_TRAVAIL DEMANDÉ_:
**1.** Reproduisez fidèlement le passage de l'extrait choisi qui commence par « Je n'ai point » et se termine par « gens fort estimables. ».
**2.** Répondez à ces questions d'après l'extrait choisi.
(a) Combien de personnes ont été arrêtées à Luynes ?
(b) Quelle personne est morte, selon la lettre du 9 février 1818 ?
(c) Combien de places sont libres à l'Institut ?

_EXTRAIT CHOISI_:
▬▬▬▬▬▬

Je n'ai point vu les la Beraudière : la mère est malade. Ils se sont fort bien conduits dans une infâme affaire qui a eu lieu dernièrement à Luynes. Dans ce village d'environ 1200 habitants, douze personnes ont été arrêtées pour propos séditieux ou conduite suspecte. C'étaient les ennemis du curé et du maire. Les uns sont restés en prison six mois, les autres y sont encore. Une jeune fille se meurt des suites de la peur qu'elle a eue en voyant arrêter son père. Or, dans cette affaire, il paraît que M. de la Beraudière s'est employé tant qu'il a puen faveur de ces pauvres diables. Cela fait qu'on en dit beaucoup de bien dans le pays. Dans le fait, ce sont des gens fort estimables.

Un curé me disait à Luynes qu'il ne voulait pas me fleustrer du plaisir..... Mets cela avec le dénaturer du médecin 1.

A MADAME COURIER.

Le 9 février 1818.

Tu vois comme je t'écris. Je te parle de moi. C'est comme il faut que tu fasses. Tout ce que tu fais, ce que tu penses, tout ce qui te vient à l'esprit sans examen, il me le faut coucher par écrit. Visconti est mort; je viens de recevoir son billet d'enterrement. Voilà trois places à l'Institut. En aurai-je une? Je ne sais. S'ils me reçoivent, j'en serai bien aise; s'ils me refusent, j'en rirai je ne vaudrai ni plus ni moins, et le public sera pour moi. Je crois que je serai reçu. Mon Ane va paraître, je crois, la semaine prochaine. Il semble que Bobée ait envie d'en finir.

▬▬▬▬▬▬

_EXTRAIT DES DONNÉES_:
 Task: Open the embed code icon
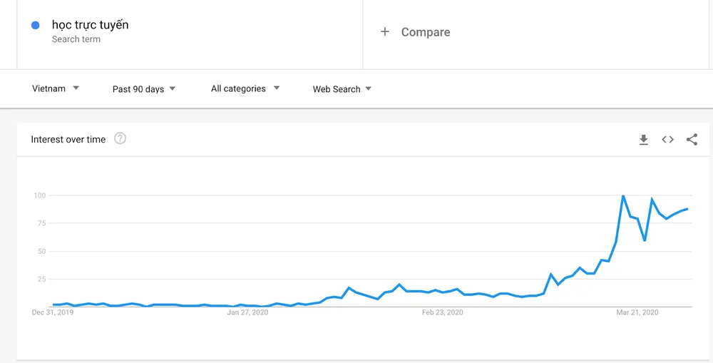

▬▬▬▬▬▬

_RÉPONSES_:
**1.**
Je n'ai point vu les la Beraudière : la mère est malade. Ils se sont fort bien conduits dans une infâme affaire qui a eu lieu dernièrement à Luynes. Dans ce village d'environ 1200 habitants, douze personnes ont été arrêtées pour propos séditieux ou conduite suspecte. C'étaient les ennemis du curé et du maire. Les uns sont restés en prison six mois, les autres y sont encore. Une jeune fille se meurt des suites de la peur qu'elle a eue en voyant arrêter son père. Or, dans cette affaire, il paraît que M. de la Beraudière s'est employé tant qu'il a puen faveur de ces pauvres diables. Cela fait qu'on en dit beaucoup de bien dans le pays. Dans le fait, ce sont des gens fort estimables.

**2.**
(a) Douze personnes ont été arrêtées.
(b) Visconti est mort.
(c) Trois places sont libres à l'Institut.